Essa estratégia de desvio alcança seu auge em suas instalações monumentais como Ninth November Night, realizada em 1988 em Colônia para comemorar a Noite dos Cristais. Cem metros de rostos de crianças em tamanho real desfilam entre o museu Ludwig e a catedral, evocando irresistivelmente as seleções dos campos de concentração. O público não pode escapar a esse confronto forçado com a História, exatamente como os consumidores não podem escapar da publicidade no espaço urbano. Helnwein inverte os mecanismos da comunicação de massa contra si mesmos para criar uma contra-propaganda da memória.

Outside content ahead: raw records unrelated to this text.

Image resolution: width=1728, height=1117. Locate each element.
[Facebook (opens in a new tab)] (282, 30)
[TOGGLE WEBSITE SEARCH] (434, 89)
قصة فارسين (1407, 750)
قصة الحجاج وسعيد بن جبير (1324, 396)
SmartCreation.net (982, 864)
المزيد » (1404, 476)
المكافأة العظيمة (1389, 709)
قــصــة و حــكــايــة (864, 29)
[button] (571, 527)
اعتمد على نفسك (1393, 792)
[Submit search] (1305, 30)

A arte de Helnwein também se enraíza numa crítica sociológica à educação e às instituições. Suas crianças vendadas denunciam implicitamente os sistemas educacionais que formatam e mutilam as mentes jovens. Como ele próprio explica: “A infância é essa curta fase inocente da vida onde um ser humano intacto ainda possui criatividade e imaginação antes que os sistemas educacionais externos as destruam” [2]. Essa visão pessimista da escola e da educação insere-se na tradição da sociologia crítica inaugurada por pensadores como Ivan Illich ou Paulo Freire.

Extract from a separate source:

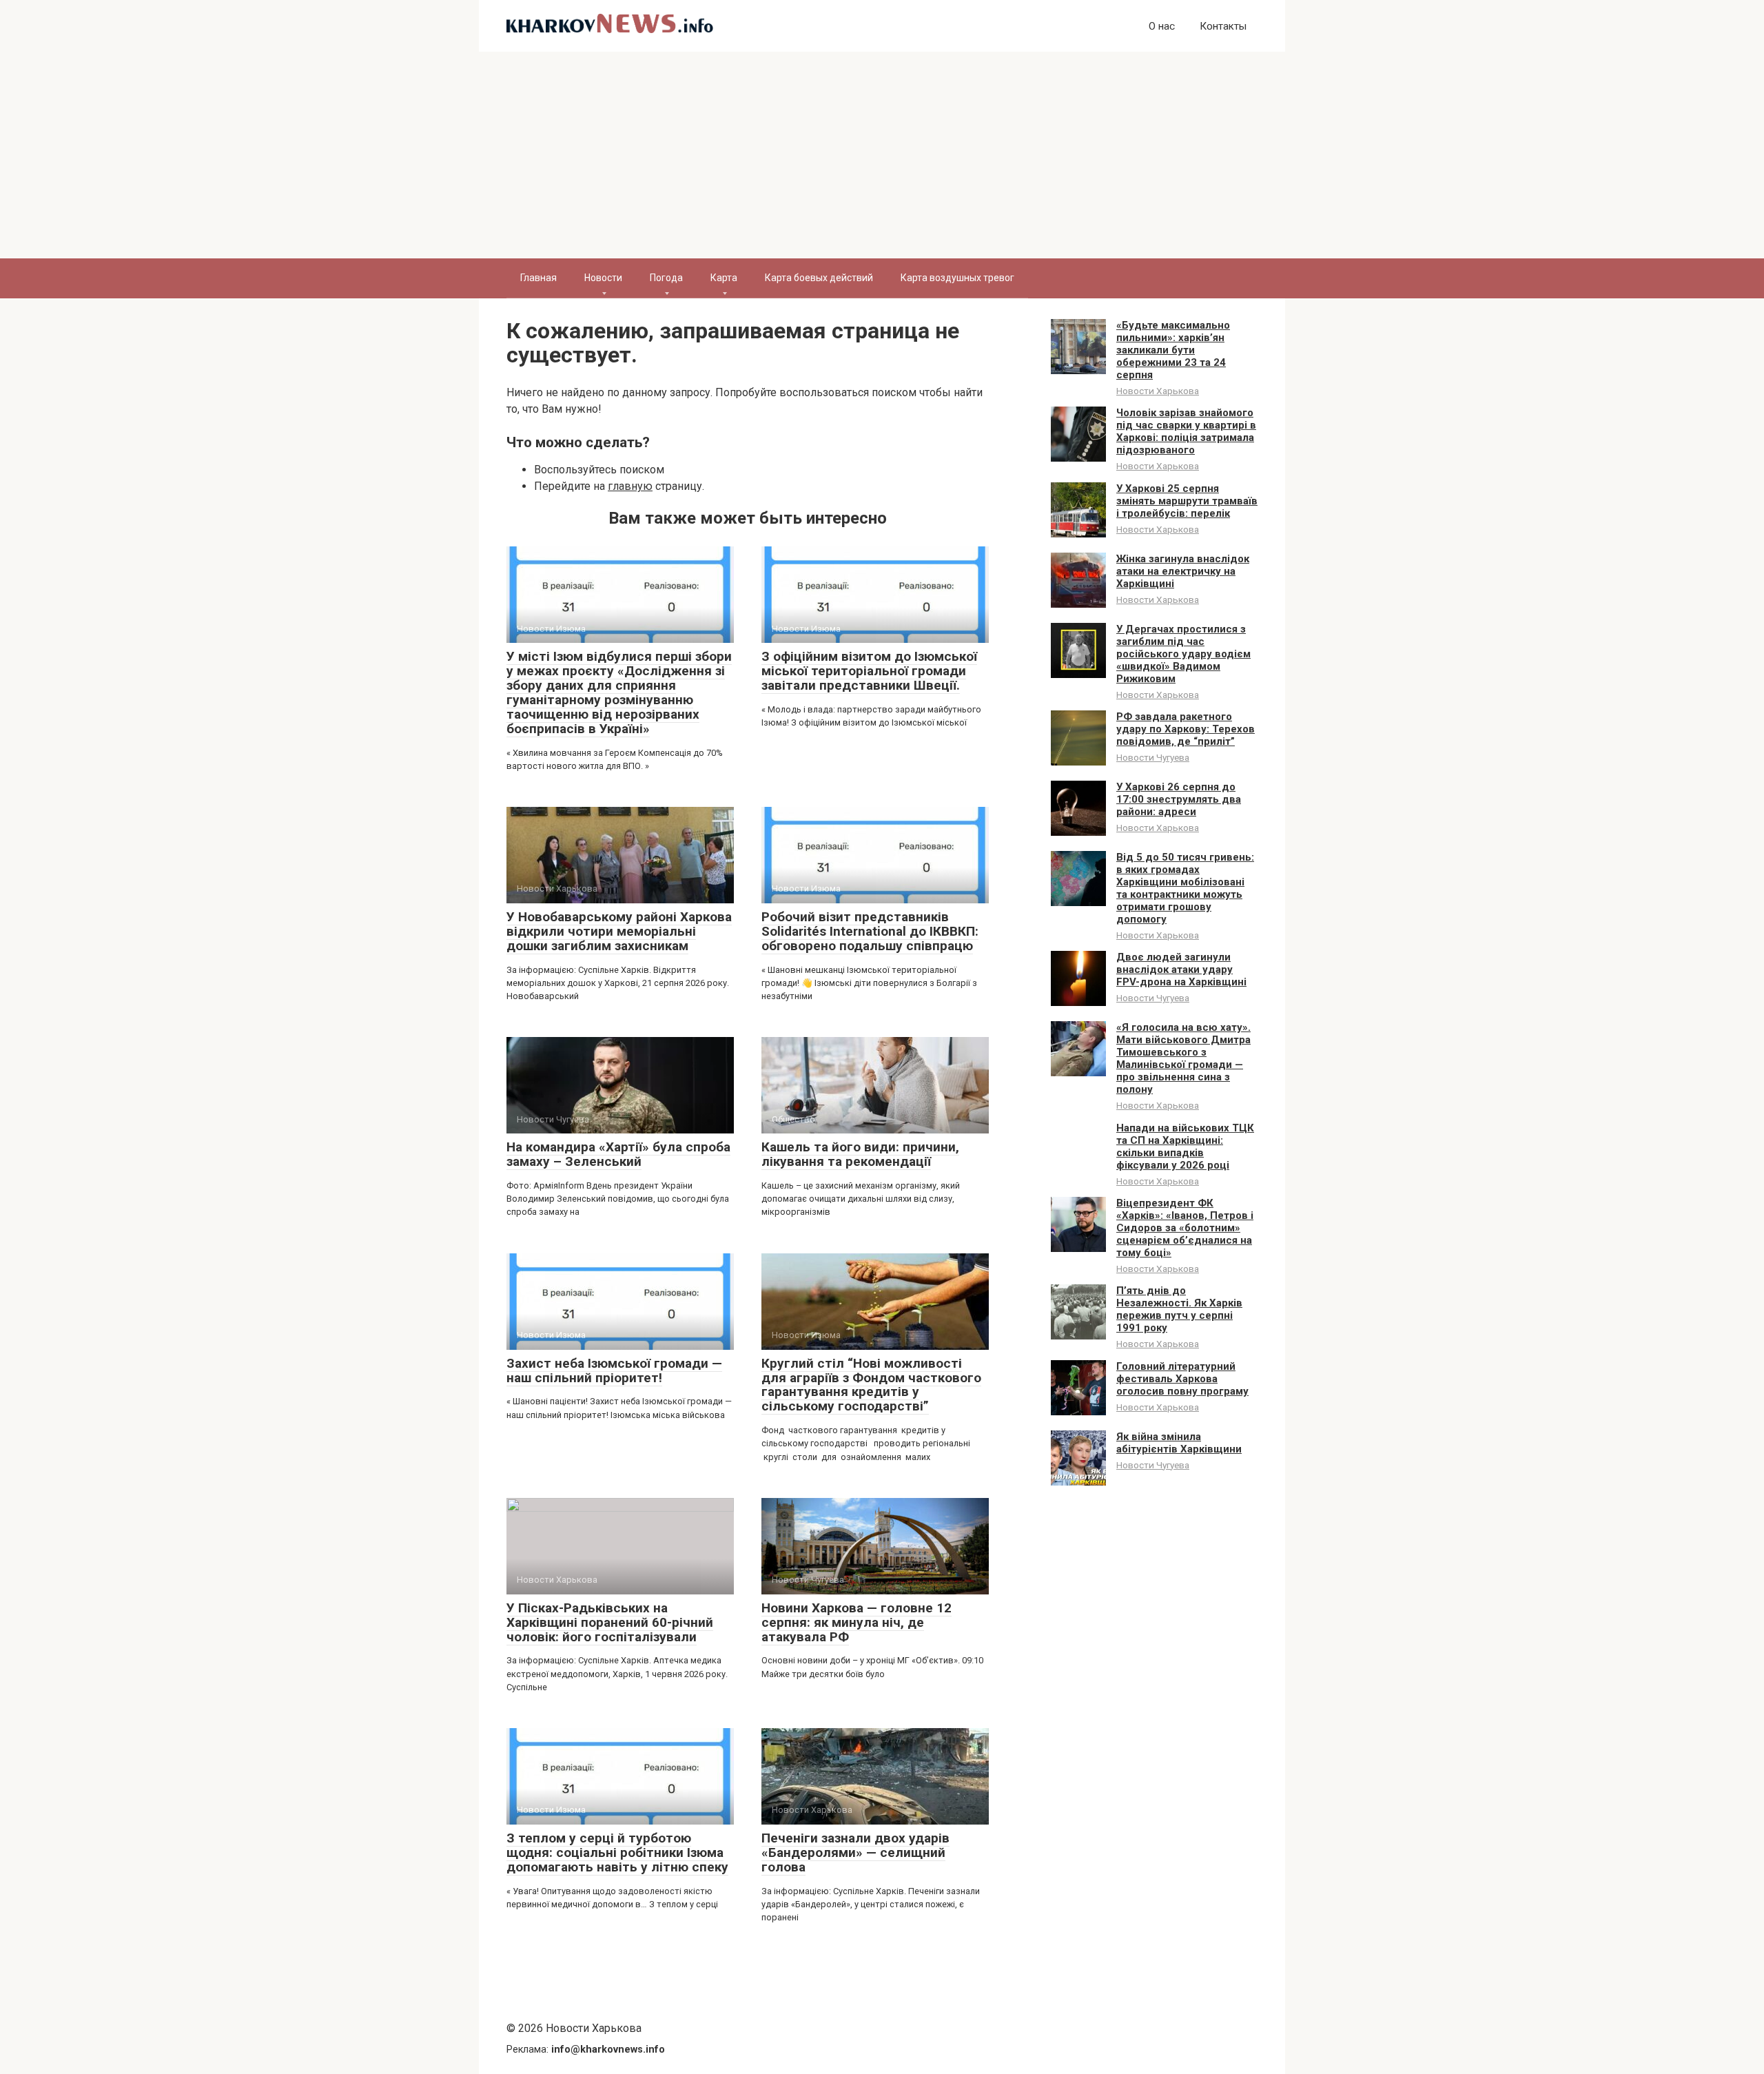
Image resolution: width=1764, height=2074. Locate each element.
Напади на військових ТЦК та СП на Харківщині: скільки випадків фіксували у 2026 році (1185, 1146)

O artista austríaco prolonga essa crítica denunciando a hipocrisia das sociedades democráticas que pretendem proteger a infância enquanto a sacrificam diariamente no altar de seus interesses econômicos e políticos. Suas obras funcionam como reveladores de nossas contradições coletivas, de nossos cegamentos voluntários, de nossos compromissos com a violência institucional. A criança helnweiniana torna-se o símbolo de todas as vítimas colaterais de nossos sistemas sociais, de todas as inocências quebradas por nossa indiferença organizada.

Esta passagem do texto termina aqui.